I’ll wrap up this post with a bit of trivia: the first human genome took over 12 years and about $1 billion to sequence. Today, with over a decade’s worth of algorithmic and technological advancements, we can now sequence a human genome for a few thousand dollars, in less than a day. Amazing stuff.

# References

[1] O’Sullivan, Eileen, and Michael Goggins. “DNA Methylation Analysis in Human Cancer.” Methods in molecular biology (Clifton, N.J.) 980 (2013): 131–156. PMC. Web. 4 Feb. 2018.

[2] Wu, Tao P. et al. “DNA Methylation on N6-Adenine in Mammalian Embryonic Stem Cells.” Nature 532.7599 (2016): 329–333. PMC. Web. 5 Feb. 2018.

[3] Li, En, and Yi Zhang. “DNA Methylation in Mammals.” Cold Spring Harbour Perspectives in Biology 6.5 (2014): a019133. PMC. Web. 5 Feb. 2018.

[4] Watt, F, and P L Molloy. “Cytosine methylation prevents binding to DNA of a HeLa cell transcription factor required for optimal expression of the adenovirus major late promoter.” Genes & Development, vol. 2, no. 9, Jan. 1988

[5] Ondov, Brian D. et al. “An Alignment Algorithm for Bisulfite Sequencing Using the Applied Biosystems SOLiD System.” Bioinformatics 26.15 (2010): 1901–1902. PMC. Web. 5 Feb. 2018.

[6] Toh, Hidehiro et al. “Software Updates in the Illumina HiSeq Platform Affect Whole-Genome Bisulfite Sequencing.” BMC Genomics 18 (2017): 31. PMC. Web. 5 Feb. 2018.

[7] Wang, R Y, C W Gehrke, and M Ehrlich. “Comparison of Bisulfite Modification of 5-Methyldeoxycytidine and Deoxycytidine Residues.” Nucleic Acids Research 8.20 (1980): 4777–4790. Print.

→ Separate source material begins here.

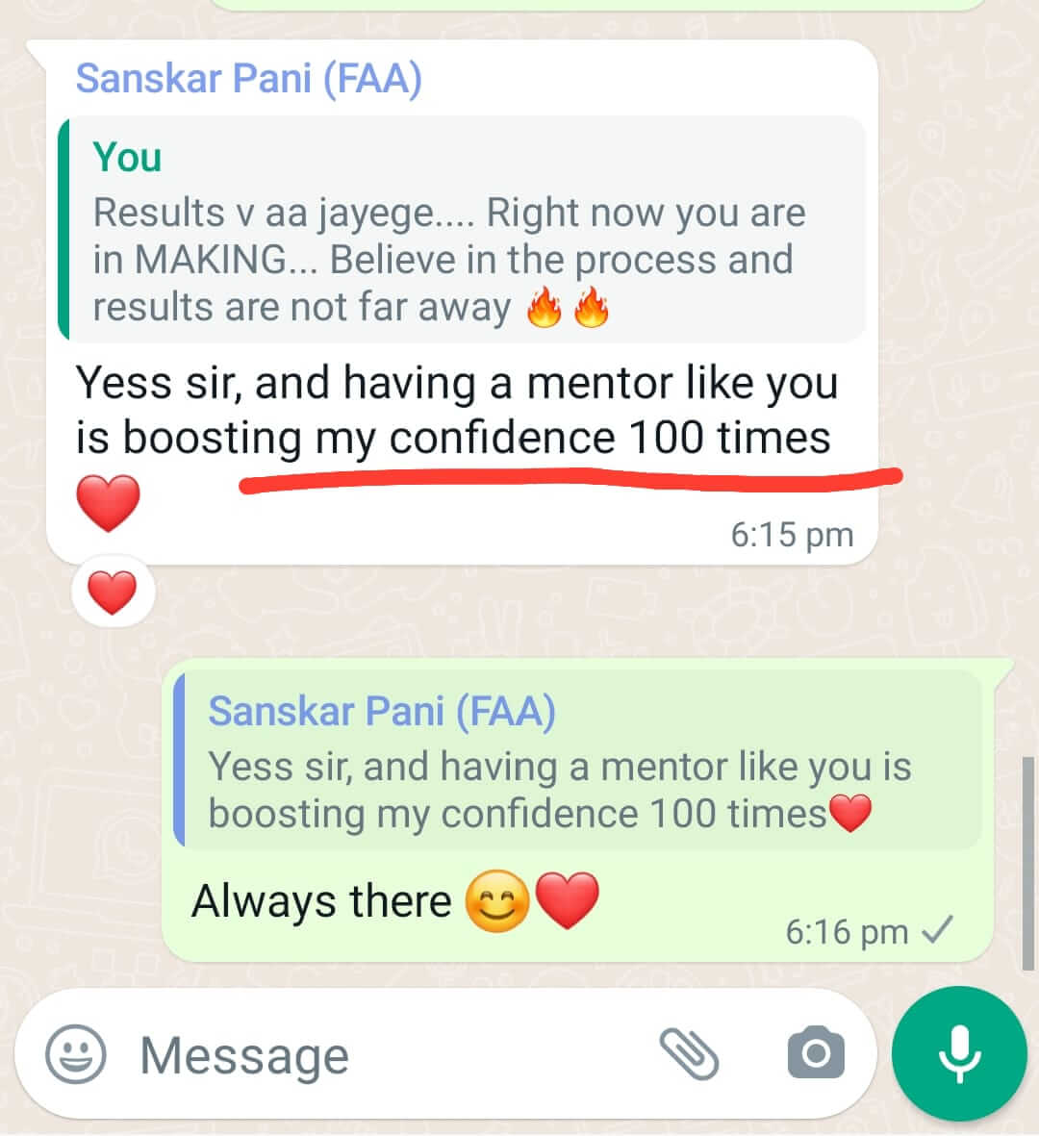Screen dimensions: 1039x1136
Task: Tap the quoted Sanskar Pani message in the green bubble
Action: coord(577,759)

[8] Ehrich M, Turner J, Gibbs P, Lipton L, Giovanneti M, Cantor C, van den Boom D “Cytosine methylation profiling of cancer cell lines.” Proc Natl Acad Sci USA 105 (2008): 4844–4849

[9] O’Geen, Henriette, Lorigail Echipare, and Peggy J. Farnham. “Using ChIP-Seq Technology to Generate High-Resolution Profiles of Histone Modifications.” Methods in molecular biology (Clifton, N.J.) 791 (2011): 265–286. PMC. Web. 8 Feb. 2018.

# Random

It’s been raining a lot. When it stops raining and the sun comes out, it can be pretty confusing, like that brief feeling you have when you wake up on your friend’s couch after a long night and wonder how you ended up there.

Rain, coffee, cough hee, and rain.

Not to say that “how did I get here?” is a particularly bad question. In fact, it is an excellent question. Here are some other decent (I think) questions I found myself asking recently:

  • why would you keep a scary doll, complete with a mini wooden seat, in your guest bedroom?
  • why is tumblr’s gif file size limit so damn small?
  • where did I leave my bag of rice?
  • why is there a wooden giraffe here?
  • why does water come out of both of these shower faucets simultaneously?
  • what do you do with long hairs that you lose in the shower?

The last question there has, I’ve learned, an ingenious solution: stick it on the shower wall for the next person to admire. The wooden giraffe turned out to be a failed endeavour in setting up a wooden giraffe smuggling business - seems like demand for wooden giraffes was not quite as high as expected.

The rest of the questions were a bit more mysterious and, like most questions, went largely unanswered.